Page MenuHomePhabricator

Investigate possible performance degradation on mediawiki servers after Debian Buster upgrade
Closed, ResolvedPublic

Description

It appears that appservers, especially API servers, have their performance negatively affected by upgrading from stretch to buster.

This ticket is to investigate why that is.

some graph screenshots here: https://wikitech.wikimedia.org/wiki/Appserver-buster-upgrade-2021#Is_it_actually_getting_slower?

numbers provided by joe:

Taking mw1403 (stretch) vs mw1405 - appservers. Values in milliseconds. Average values over one day as measured by envoy:
              p50    p75  p90 p99
stretch   144   218   383 1879
buster   149    224  415  1996
 diff  %  +3.5  +2.7  +8.3  +6

Now the same for API servers, specifically mw1404 (buster) vs mw1402 (stretch)
              p50    p75  p90 p99
stretch   73       95   207  1028
buster   81       129  239 1533
 diff  %  +11     +36  +11  +49

spreadsheet with data which server is buster and which is stretch, when they have been purchased, what the reimage progress is:

https://docs.google.com/spreadsheets/d/1Ris18-joRFfd3OHjGJIraVUk-bpmIRORsPoms9D7BcM/edit?usp=sharing

Related Objects

Event Timeline

jijiki renamed this task from performance degradation on appservers after buster upgrade? to Investigate possible performance degradation mediawiki servers after Debian Buster upgrade.Jan 29 2021, 8:00 PM
jijiki renamed this task from Investigate possible performance degradation mediawiki servers after Debian Buster upgrade to Investigate possible performance degradation on mediawiki servers after Debian Buster upgrade.
This comment was removed by jijiki.

Here are overall, whole-cluster mean latency milliseconds, summed across all machines and then broken down by kernel version.
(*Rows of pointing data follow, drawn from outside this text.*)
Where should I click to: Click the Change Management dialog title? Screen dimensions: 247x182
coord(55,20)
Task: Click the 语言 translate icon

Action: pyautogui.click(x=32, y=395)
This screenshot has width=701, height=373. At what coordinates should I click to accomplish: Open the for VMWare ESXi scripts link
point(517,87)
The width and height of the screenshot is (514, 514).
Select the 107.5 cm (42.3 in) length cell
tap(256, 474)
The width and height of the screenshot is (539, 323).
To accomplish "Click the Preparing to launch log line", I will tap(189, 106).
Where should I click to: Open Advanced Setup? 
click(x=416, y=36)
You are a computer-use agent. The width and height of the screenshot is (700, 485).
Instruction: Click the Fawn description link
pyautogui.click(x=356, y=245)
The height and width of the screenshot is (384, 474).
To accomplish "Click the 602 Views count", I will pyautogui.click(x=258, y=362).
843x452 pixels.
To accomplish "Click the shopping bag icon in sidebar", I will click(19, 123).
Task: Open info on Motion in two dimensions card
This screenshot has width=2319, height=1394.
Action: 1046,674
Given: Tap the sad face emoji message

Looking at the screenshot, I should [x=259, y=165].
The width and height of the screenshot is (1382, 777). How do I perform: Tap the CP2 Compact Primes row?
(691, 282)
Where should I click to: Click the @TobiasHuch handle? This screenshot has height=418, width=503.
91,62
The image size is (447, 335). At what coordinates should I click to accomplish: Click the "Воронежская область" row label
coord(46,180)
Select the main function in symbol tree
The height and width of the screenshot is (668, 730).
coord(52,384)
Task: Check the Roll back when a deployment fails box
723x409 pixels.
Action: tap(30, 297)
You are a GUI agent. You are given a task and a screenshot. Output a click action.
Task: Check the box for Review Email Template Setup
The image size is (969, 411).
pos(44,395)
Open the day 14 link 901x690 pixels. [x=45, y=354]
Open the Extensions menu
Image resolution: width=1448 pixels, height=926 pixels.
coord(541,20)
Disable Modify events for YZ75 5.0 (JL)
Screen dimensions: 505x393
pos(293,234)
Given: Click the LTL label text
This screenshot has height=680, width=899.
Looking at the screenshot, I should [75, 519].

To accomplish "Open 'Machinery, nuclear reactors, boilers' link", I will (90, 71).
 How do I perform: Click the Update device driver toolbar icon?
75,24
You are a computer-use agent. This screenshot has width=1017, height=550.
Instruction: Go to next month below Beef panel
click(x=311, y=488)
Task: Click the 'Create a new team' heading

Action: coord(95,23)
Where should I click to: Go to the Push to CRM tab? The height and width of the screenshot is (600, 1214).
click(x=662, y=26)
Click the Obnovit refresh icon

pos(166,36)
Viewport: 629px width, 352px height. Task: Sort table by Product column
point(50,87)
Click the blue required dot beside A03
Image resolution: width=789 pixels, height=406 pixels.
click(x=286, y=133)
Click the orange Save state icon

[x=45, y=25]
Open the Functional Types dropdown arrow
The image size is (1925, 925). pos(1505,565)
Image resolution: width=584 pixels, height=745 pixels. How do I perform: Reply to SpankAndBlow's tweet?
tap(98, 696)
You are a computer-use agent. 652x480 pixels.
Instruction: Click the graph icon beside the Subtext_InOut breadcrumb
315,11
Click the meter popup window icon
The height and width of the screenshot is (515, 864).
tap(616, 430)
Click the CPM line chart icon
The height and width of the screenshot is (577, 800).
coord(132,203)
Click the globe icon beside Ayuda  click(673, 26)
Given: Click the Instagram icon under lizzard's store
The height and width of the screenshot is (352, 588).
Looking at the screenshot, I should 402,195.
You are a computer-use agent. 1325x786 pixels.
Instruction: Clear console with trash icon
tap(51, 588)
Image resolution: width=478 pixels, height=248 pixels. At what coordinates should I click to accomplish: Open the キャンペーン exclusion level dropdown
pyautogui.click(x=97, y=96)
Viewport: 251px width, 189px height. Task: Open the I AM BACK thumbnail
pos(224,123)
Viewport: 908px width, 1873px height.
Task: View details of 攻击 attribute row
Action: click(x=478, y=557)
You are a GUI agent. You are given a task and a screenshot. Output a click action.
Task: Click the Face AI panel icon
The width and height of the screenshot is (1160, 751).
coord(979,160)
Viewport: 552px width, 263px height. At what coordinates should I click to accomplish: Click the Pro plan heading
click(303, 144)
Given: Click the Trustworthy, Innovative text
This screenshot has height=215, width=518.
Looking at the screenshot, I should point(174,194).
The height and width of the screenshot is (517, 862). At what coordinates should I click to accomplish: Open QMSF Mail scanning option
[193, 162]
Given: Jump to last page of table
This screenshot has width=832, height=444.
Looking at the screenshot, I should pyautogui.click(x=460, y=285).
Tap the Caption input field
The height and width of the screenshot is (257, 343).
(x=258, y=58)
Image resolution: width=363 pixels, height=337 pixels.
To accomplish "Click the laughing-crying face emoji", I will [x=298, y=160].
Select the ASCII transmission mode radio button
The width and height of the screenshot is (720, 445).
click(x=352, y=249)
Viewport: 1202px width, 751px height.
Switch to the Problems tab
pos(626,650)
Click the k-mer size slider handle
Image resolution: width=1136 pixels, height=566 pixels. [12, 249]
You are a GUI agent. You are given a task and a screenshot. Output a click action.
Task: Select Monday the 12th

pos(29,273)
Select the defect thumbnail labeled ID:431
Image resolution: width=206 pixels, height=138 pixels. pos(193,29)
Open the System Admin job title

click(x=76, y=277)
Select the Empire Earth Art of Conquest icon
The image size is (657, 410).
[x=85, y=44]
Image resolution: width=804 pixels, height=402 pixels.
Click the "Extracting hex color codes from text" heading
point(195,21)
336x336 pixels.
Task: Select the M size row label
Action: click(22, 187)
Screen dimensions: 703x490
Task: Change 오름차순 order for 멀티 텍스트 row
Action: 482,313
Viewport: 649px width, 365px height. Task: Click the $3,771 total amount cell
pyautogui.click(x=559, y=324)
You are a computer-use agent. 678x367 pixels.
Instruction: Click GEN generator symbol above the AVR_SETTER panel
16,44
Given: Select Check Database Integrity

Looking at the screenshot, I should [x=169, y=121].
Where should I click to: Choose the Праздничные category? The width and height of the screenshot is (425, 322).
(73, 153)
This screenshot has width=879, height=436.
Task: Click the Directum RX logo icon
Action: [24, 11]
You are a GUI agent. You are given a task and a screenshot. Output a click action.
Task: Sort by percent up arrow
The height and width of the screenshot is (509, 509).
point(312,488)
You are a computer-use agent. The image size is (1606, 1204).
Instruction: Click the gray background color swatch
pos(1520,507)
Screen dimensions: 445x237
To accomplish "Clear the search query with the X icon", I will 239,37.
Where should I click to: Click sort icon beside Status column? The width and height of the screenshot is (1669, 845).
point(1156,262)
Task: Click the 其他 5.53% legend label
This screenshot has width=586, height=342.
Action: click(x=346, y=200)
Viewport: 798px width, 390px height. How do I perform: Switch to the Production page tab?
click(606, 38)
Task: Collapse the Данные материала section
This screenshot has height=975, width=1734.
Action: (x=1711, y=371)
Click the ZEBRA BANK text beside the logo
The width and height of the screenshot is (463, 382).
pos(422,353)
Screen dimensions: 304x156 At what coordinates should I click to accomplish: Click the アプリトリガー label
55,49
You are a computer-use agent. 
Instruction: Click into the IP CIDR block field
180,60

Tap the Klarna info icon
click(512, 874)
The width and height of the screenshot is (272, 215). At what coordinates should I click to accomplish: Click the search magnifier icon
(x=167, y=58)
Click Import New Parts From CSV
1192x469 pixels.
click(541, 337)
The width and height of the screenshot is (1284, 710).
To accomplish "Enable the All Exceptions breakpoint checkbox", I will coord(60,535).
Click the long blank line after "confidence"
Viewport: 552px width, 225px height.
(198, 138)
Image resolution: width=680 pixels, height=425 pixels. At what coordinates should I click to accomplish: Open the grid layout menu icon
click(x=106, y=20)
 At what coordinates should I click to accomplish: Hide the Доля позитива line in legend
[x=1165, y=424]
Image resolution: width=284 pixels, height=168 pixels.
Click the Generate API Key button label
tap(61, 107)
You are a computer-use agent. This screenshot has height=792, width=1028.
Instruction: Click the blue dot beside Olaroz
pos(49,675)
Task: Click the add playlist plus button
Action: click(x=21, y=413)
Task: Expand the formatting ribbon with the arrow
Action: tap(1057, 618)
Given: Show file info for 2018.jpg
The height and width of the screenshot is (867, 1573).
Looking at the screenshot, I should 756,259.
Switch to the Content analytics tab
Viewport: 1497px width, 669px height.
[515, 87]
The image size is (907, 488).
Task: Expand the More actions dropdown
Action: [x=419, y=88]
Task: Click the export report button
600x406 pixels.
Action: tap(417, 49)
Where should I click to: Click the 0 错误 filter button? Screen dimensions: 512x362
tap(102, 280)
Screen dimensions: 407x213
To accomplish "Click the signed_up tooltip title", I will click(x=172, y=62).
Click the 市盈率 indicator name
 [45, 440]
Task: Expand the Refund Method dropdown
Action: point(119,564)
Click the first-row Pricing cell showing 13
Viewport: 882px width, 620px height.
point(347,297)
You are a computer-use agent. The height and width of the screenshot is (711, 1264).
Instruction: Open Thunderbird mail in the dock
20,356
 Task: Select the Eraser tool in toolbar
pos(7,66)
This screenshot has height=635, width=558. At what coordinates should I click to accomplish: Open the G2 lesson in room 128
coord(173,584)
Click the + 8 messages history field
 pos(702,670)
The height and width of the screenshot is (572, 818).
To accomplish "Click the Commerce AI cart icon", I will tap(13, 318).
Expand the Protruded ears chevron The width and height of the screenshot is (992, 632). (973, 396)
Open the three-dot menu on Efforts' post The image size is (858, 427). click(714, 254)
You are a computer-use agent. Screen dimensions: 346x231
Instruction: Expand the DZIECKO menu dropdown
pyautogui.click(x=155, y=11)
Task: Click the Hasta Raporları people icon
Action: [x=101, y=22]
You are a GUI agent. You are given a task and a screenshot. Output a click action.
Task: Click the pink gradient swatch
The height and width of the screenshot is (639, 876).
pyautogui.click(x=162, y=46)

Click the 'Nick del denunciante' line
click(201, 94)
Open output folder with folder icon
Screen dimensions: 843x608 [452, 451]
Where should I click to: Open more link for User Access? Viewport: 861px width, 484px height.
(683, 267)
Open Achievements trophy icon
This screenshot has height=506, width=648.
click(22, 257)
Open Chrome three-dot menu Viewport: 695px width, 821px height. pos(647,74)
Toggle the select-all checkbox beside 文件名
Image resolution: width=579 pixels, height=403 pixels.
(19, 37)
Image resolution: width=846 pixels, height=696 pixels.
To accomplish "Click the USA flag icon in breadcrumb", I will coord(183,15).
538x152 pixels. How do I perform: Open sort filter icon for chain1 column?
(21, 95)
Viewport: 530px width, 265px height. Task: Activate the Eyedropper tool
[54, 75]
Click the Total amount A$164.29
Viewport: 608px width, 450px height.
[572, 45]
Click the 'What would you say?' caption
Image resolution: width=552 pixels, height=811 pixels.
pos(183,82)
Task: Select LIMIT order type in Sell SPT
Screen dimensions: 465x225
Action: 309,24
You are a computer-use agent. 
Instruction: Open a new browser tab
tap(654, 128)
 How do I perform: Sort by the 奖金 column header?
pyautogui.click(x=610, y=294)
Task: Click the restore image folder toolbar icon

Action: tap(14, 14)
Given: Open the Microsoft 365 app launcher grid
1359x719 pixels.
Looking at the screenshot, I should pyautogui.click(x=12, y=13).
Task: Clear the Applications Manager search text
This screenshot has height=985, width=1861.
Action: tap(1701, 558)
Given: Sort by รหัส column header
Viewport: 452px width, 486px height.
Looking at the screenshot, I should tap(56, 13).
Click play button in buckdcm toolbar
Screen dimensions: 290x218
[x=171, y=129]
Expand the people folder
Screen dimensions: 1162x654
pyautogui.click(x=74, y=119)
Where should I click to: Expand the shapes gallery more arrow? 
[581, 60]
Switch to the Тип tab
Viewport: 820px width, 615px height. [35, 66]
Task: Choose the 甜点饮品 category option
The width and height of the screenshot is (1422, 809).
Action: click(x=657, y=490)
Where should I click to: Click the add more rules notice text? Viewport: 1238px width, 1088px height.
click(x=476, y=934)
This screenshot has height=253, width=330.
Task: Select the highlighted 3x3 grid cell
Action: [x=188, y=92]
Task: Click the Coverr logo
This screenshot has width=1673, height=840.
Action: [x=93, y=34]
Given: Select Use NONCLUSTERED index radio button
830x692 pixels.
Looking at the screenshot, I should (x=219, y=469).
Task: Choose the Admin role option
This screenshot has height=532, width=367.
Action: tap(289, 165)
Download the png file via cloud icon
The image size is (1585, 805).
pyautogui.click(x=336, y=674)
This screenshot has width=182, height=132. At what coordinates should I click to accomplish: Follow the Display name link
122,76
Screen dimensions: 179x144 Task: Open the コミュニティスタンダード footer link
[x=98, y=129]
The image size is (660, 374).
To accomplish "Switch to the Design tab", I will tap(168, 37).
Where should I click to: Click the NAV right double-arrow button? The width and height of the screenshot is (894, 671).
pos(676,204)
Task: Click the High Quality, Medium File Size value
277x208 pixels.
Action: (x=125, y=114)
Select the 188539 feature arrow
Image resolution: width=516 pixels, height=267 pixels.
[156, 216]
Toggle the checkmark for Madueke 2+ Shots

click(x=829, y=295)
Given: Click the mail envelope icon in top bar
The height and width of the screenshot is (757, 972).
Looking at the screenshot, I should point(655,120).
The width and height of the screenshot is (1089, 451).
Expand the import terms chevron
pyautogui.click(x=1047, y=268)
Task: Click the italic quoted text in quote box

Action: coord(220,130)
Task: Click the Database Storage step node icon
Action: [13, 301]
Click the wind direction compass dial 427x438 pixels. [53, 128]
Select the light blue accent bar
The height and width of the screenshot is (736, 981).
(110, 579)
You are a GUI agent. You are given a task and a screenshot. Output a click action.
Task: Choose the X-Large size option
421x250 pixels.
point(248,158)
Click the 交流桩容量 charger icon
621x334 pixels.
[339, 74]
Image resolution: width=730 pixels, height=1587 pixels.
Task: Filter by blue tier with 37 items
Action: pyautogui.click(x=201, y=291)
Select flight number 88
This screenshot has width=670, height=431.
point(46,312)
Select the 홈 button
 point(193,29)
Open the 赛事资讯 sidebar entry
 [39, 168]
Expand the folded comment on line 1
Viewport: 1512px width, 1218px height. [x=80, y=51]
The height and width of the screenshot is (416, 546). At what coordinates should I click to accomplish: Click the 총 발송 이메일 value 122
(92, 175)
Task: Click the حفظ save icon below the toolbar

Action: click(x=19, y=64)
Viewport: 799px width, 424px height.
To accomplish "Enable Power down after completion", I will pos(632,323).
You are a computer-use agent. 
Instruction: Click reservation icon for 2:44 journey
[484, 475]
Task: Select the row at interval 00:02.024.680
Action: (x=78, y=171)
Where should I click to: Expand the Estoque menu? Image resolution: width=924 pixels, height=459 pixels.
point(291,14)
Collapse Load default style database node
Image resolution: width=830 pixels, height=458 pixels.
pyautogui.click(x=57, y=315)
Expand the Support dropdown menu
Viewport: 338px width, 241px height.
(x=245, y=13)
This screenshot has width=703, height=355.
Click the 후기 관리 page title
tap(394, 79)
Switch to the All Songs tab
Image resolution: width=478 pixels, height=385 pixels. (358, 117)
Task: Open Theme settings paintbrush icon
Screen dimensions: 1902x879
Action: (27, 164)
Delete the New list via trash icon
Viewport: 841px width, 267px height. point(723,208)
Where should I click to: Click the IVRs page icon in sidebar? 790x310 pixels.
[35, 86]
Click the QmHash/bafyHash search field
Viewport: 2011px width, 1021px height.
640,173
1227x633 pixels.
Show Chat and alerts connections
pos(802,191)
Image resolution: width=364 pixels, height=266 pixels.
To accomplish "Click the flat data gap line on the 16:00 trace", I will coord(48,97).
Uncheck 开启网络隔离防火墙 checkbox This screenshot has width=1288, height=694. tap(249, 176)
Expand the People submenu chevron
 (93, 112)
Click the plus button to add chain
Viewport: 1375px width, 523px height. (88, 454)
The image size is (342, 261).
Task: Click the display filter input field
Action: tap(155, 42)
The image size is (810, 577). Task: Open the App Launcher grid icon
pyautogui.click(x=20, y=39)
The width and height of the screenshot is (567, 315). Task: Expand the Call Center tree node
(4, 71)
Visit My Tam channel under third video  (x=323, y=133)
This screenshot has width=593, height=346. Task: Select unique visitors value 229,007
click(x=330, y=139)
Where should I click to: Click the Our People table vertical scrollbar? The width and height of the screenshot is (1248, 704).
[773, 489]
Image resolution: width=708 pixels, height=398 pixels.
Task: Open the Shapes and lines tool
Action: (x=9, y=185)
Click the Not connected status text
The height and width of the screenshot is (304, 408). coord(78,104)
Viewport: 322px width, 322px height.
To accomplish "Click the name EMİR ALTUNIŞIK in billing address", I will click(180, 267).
appservers: https://w.wiki/war
apiservers: https://w.wiki/wa$

4.19.0-13-amd64, the kernel version corresponding to Buster, does indeed seem to be reporting higher mean latency than the others.

(This could be prettier/easier to read with https://gerrit.wikimedia.org/r/c/operations/puppet/+/659991 in place.)

Something I haven't looked at yet, but which someone definitely should, is if the machines moved to Buster predominantly correspond to older/slower hardware.

Something I haven't looked at yet, but which someone definitely should, is if the machines moved to Buster predominantly correspond to older/slower hardware.

All mw14xx servers were purchased last year.

From #wikimedia-perf:

04:45:33 <legoktm> how hard would it be to split the flamegraphs by stretch vs buster (on a temporary basis)?
04:45:43 <legoktm> the excimer flamegraphs (https://performance.wikimedia.org/php-profiling/)
08:56:24 <+Krinkle> legoktm: not very, we've done it before. Why?
08:58:29 <+Krinkle> We could emit from wmf config with extra virtual frame, and generate extra graphs from it like for some other factors we do already.
09:22:13 <+Krinkle> excimer + excimer-stretch  + excimer-buster, as channels
09:22:35 <+Krinkle> Would be simplest probably especially with new headroom we have so don't have to squeeze it in a single log file
...
13:11:20 <+Krinkle> legoktm: ok, I understand now :)
14:24:28 <legoktm> Krinkle: yep, I was going to do a bit of CLI profling with parse.php but I think the excimer flamegraphs would make it pretty obvious where the difference
14:25:32 <+Krinkle> legoktm: do we have an mwdebug server of each flavour?
14:25:41 <+Krinkle> could do some xhgui profiles ad-hoc
14:25:43 <legoktm> yeah, let me check
14:25:46 <+Krinkle> might be quicker if it's obvious
14:26:00 <+Krinkle> otherwise yeah we can set up some new profiling but probably not by Tue/Wed next week
14:26:04 <legoktm> mwdebug1003.eqiad.mwnet is buster
14:26:10 <legoktm> 1001 and 1002 are still stretch
14:26:28 <+Krinkle> couple of warm ups first and then profile with xhgui wikimeidadebug :)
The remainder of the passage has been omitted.